◆ **WHAT YOU SHOULD DO**
Pull every line containing the word "card" from the records.

· · · ·

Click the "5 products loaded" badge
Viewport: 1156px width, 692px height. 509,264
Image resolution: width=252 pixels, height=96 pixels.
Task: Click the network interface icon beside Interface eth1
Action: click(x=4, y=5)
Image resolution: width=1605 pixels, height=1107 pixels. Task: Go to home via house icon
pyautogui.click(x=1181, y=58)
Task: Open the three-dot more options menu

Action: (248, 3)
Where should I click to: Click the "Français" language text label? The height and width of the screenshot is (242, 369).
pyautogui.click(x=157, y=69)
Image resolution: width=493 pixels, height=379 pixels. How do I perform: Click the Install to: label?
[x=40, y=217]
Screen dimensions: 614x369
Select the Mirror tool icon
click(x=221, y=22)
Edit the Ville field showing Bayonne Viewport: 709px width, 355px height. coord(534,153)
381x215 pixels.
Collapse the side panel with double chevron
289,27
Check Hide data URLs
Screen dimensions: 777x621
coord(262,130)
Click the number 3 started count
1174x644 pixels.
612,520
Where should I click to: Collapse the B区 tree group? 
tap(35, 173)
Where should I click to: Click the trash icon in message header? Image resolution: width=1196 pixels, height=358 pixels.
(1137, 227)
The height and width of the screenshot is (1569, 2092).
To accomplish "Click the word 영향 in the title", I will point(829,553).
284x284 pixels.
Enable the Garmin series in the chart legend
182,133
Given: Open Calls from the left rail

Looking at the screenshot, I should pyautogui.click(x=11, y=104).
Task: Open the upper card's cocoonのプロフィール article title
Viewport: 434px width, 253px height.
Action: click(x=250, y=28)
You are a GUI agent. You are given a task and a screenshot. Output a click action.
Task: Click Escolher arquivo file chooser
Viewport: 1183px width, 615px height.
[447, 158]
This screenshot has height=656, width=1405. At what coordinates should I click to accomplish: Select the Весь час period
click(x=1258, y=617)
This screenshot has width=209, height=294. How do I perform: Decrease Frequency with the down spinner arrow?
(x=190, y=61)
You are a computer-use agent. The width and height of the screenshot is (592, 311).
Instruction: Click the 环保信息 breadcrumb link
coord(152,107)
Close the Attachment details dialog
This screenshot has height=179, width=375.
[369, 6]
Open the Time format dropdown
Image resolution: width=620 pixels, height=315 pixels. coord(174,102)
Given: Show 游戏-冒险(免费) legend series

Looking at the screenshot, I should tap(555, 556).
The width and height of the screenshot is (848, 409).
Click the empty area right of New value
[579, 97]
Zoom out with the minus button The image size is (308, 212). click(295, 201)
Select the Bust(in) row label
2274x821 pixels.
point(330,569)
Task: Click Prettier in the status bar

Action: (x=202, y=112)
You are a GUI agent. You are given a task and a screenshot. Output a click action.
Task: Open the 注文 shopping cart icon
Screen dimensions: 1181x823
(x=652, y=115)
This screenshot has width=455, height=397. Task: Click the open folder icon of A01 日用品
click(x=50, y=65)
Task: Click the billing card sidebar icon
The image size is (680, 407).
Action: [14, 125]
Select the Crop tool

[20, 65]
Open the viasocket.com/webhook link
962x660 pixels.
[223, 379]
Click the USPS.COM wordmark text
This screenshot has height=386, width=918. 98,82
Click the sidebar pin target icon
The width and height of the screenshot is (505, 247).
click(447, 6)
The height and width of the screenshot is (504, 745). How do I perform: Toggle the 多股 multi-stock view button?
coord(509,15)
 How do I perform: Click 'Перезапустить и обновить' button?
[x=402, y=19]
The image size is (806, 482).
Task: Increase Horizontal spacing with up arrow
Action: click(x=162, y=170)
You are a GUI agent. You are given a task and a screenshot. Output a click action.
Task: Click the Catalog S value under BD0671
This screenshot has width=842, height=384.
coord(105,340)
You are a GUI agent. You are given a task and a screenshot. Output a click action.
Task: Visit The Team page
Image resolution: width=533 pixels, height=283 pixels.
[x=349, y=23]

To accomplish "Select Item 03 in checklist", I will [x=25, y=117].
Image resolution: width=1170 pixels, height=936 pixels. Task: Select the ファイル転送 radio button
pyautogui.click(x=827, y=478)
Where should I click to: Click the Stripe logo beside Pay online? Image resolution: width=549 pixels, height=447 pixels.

· · · ·

◆ **ANSWER FOR THE TASK**
Task: Open the upper card's cocoonのプロフィール article title
Task: Click the billing card sidebar icon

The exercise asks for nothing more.